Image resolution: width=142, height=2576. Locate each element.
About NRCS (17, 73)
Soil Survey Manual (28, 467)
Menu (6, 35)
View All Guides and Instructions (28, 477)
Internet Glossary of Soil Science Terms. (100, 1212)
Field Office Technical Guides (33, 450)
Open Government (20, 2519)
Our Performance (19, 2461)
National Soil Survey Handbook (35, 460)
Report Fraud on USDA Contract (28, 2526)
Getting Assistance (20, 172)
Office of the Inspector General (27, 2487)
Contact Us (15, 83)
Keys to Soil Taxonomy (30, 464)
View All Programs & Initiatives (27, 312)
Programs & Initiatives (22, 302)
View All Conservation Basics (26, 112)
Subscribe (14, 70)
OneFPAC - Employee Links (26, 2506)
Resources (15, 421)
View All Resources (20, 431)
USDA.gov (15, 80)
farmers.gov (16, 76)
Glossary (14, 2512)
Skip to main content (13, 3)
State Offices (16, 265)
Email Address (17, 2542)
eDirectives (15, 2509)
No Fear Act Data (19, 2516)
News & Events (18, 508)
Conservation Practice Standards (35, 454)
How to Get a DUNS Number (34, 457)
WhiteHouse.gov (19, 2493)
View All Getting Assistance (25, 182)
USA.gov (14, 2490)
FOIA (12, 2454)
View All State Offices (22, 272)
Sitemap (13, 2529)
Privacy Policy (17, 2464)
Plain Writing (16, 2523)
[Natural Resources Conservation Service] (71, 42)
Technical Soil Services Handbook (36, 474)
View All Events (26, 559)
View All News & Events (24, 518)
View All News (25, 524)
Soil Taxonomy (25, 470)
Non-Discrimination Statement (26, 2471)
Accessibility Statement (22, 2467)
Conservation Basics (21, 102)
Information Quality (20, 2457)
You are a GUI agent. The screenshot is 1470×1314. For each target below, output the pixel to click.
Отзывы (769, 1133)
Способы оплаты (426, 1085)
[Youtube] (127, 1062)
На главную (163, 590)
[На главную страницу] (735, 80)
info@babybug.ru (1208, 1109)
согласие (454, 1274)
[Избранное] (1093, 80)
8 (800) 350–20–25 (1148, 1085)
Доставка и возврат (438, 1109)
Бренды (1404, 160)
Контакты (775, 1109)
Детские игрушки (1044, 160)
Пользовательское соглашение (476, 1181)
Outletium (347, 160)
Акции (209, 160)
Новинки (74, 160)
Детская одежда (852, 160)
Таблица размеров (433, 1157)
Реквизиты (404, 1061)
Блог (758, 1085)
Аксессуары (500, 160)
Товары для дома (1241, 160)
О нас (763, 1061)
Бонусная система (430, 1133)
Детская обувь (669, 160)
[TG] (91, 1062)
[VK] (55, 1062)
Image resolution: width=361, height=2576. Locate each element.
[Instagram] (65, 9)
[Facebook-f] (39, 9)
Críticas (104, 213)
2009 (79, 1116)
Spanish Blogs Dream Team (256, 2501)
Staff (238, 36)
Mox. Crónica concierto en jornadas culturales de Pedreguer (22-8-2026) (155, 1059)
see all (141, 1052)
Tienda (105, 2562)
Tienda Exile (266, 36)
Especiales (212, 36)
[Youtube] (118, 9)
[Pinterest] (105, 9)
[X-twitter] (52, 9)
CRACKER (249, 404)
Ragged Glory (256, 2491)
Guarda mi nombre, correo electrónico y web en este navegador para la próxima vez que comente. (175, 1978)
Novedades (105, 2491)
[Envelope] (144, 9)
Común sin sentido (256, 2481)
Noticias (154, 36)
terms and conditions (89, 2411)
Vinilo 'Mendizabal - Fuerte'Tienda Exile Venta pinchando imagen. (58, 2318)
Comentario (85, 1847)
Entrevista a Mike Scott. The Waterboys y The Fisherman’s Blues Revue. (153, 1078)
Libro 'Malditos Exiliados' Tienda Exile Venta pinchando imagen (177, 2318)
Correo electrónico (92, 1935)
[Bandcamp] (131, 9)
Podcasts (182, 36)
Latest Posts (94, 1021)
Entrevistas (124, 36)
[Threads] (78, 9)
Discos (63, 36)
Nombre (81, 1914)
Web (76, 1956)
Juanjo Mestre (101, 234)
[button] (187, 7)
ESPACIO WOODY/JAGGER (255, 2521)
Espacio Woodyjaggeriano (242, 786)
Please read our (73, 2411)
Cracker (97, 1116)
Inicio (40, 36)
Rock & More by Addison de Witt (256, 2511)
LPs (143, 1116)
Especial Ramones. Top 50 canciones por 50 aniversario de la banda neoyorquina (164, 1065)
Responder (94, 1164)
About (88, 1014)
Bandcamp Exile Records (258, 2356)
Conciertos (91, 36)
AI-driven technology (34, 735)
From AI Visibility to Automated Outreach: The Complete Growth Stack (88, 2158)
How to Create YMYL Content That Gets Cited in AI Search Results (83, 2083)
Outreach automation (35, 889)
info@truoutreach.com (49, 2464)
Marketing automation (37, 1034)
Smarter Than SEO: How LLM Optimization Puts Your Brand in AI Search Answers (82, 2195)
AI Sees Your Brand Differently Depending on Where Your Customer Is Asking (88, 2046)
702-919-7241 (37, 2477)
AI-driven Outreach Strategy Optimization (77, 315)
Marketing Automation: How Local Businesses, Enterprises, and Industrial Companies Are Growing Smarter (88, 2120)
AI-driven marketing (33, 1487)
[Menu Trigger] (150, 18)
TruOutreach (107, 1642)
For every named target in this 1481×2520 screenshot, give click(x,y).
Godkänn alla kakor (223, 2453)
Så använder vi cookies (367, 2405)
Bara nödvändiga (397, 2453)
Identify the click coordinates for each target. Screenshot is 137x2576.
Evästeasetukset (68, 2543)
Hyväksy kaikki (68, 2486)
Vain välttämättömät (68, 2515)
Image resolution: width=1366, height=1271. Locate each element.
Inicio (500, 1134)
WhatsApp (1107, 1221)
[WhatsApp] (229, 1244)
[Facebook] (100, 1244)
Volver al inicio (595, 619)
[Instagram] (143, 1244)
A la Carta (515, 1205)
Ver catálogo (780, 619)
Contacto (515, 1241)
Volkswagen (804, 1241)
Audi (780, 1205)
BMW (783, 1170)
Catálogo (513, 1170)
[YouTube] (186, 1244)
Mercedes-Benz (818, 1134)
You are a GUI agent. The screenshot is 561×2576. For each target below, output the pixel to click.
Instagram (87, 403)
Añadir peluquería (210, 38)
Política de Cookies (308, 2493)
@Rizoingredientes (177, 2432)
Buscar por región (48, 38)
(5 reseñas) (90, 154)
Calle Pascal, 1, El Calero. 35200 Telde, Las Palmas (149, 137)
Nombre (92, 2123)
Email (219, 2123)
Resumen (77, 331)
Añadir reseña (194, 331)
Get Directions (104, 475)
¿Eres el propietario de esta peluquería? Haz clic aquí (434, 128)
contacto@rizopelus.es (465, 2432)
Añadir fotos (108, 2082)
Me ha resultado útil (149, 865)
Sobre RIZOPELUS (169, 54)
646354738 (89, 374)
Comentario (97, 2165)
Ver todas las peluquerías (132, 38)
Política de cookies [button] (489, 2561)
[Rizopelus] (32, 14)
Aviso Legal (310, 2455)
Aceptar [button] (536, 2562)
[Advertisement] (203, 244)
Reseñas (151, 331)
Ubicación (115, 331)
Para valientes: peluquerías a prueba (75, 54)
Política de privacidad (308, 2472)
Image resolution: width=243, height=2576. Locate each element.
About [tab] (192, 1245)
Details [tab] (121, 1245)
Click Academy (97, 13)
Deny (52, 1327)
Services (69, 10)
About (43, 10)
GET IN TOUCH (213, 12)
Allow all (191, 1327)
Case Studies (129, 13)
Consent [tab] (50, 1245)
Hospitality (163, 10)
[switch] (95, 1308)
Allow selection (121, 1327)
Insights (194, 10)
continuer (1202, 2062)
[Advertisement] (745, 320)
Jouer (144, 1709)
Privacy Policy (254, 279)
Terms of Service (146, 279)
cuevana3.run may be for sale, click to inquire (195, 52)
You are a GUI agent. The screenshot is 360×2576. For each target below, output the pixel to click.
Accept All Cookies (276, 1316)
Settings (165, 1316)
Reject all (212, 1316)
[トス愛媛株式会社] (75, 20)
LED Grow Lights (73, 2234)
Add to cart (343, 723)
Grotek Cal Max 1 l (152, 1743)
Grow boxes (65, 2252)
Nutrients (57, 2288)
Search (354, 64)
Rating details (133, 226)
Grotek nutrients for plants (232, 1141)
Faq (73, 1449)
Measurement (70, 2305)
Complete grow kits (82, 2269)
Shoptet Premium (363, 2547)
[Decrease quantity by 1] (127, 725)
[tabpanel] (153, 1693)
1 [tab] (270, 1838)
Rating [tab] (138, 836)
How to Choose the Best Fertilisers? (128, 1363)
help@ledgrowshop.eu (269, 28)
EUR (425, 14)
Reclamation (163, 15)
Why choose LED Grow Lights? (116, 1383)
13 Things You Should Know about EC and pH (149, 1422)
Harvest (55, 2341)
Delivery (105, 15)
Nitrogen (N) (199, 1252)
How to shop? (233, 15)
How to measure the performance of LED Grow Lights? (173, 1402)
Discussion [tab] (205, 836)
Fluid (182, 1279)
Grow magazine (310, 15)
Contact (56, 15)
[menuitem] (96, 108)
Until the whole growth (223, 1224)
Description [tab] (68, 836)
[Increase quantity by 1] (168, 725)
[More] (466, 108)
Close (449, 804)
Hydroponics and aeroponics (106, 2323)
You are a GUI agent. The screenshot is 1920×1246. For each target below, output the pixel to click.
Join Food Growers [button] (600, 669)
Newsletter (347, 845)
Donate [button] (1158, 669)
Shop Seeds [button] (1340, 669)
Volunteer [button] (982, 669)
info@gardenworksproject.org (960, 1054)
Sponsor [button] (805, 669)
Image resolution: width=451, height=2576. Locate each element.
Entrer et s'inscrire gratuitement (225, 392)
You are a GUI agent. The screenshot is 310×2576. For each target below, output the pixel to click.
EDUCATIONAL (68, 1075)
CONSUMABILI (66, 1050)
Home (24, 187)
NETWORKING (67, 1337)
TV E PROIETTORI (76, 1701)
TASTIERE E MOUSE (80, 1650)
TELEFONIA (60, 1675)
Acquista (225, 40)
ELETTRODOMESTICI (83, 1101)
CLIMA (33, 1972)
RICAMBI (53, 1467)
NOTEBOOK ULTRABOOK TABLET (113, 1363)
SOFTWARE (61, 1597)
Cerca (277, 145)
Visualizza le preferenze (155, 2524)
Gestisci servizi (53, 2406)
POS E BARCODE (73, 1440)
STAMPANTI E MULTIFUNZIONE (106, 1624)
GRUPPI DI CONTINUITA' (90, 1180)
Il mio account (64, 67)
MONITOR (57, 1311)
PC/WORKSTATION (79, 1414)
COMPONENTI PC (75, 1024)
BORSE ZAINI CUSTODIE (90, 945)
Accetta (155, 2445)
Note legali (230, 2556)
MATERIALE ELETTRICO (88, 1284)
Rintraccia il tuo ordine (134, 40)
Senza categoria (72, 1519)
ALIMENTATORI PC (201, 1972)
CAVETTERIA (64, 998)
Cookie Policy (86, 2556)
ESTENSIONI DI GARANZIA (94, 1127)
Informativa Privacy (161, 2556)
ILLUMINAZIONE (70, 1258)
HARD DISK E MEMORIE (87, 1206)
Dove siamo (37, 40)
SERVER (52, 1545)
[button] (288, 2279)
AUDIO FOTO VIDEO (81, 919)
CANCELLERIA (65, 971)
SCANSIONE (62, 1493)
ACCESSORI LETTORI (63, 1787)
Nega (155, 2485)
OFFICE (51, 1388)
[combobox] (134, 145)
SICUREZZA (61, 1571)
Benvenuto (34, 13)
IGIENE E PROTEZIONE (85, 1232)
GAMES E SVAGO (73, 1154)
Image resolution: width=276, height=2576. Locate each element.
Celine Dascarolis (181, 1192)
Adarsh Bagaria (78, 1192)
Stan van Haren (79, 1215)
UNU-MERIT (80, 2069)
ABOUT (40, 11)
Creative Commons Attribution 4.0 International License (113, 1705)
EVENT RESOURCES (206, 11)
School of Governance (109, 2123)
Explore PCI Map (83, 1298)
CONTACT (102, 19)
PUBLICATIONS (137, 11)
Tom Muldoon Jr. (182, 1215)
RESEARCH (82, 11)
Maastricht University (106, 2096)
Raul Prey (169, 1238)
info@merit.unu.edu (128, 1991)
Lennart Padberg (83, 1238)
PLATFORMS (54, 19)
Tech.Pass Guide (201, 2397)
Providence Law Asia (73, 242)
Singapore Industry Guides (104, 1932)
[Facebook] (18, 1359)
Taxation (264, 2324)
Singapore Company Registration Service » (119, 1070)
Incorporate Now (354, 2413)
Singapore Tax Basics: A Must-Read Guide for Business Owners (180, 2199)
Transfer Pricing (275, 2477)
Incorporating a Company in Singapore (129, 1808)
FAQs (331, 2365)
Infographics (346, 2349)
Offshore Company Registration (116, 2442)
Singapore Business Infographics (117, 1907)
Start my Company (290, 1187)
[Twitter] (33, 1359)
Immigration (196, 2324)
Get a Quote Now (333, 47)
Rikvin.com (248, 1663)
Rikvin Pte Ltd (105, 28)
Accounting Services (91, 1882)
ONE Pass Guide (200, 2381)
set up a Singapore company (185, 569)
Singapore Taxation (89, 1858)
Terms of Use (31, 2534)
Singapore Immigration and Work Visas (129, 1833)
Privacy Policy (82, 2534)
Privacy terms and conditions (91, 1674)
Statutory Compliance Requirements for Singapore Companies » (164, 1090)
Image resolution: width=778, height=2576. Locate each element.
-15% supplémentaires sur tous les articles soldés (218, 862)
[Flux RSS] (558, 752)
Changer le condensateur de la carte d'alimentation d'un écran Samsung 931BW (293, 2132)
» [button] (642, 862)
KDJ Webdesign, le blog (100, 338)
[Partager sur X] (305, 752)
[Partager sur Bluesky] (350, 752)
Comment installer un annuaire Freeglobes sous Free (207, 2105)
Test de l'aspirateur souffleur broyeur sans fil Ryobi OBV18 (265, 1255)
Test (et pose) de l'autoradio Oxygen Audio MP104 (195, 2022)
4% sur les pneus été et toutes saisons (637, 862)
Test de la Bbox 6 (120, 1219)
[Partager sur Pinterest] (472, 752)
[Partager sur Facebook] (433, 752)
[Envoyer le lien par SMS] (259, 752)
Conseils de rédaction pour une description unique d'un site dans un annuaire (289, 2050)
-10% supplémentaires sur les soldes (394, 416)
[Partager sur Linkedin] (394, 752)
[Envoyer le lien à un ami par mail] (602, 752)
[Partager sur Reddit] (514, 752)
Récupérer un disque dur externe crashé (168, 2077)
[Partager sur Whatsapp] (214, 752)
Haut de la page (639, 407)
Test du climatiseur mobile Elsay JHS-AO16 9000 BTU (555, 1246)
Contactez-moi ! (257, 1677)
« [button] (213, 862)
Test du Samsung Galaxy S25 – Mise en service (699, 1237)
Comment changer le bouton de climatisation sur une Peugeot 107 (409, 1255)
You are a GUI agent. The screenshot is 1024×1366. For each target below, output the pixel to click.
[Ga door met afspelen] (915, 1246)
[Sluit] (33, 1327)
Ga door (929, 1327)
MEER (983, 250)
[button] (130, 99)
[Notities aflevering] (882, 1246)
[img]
--------------------------------
__Exercise prompt__: Look through the entries above; copy every line holding the string "Infographics".

__Response__:
Infographics (346, 2349)
Singapore Business Infographics (117, 1907)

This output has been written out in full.